Gorman first mooted extending the medical model of ring-fenced internships to nursing in late 2010, when low turnover and tight budgets saw new graduate unemployment starting to loom large as an issue. Chief Nurse Jane O’Malley took up the call in 2011, concerned that the vacancy-driven model could see job-hunting new graduates lost to the profession. But to date, few district health boards have made the shift to ring-fencing 12-month positions dedicated for new graduate nurses only.
Gorman said HWNZ was now sending a message to district health boards that it was serious about introducing ring-fenced ‘internships’ for nursing graduates.
“Sometimes you need some sort of lever to make people respond to something that’s utterly sensible, and the lever we have is that we fund them.” In particular, HWNZ funds the new regional training hubs set up to support health professional postgraduate training and channel HWNZ training funds for that region’s DHBs.

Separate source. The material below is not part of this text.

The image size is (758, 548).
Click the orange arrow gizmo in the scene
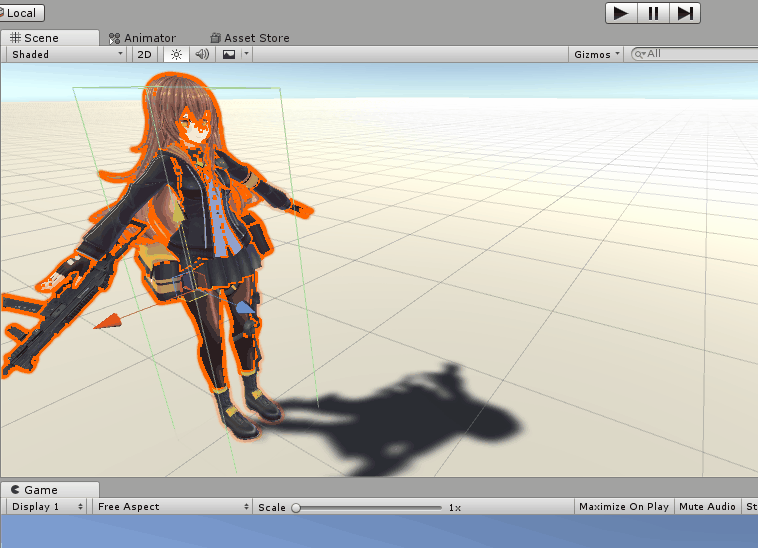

“What we have told them (DHB chief executives) is that its non-negotiable – the hubs must run proper internships for doctors, nurses, midwives, and psychologists.
“We’ve said this is what an internship looks like – it has ring-fenced jobs, those jobs are suitable for first year graduates, and they must have mentoring, career advice, performance management, and pastoral care imbedded in them. That’s what we expect,” said Gorman.
He said the message had been consistent to DHBs since HWNZ first started talking hubs and they had been told that if they continued “behaving like this next year” then money was at risk.
“The money is a dry run this year. But in the financial year 2013-14, there will be money at risk. In the financial year 2014-15, it won’t just be money at risk, it will be the entire funding at risk.”
Ring-fenced places for medical graduates is long established but at present only some boards do the same for nursing graduates. Gorman said the issue of midwife internships was complicated because the profession was divided over whether they were necessary, while graduate psychologists struggled the most to find first year jobs.
“I will think that most of the anxiety over internships in the next couple of years will be around nurses because that is where the major challenge will be for employers to get their act together in terms of protected jobs,” said Gorman.
“But with all due respect, some DHBs can do it, and if some can do it, they all can do it.”
Chief nurse Jane O’Malley said she needed to talk to the HWNZ chair before she could comment further as she was unaware of the move.
“I think its great that he’s supporting the notion of encouraging DHBs to employ as many graduates in that first year as possible”.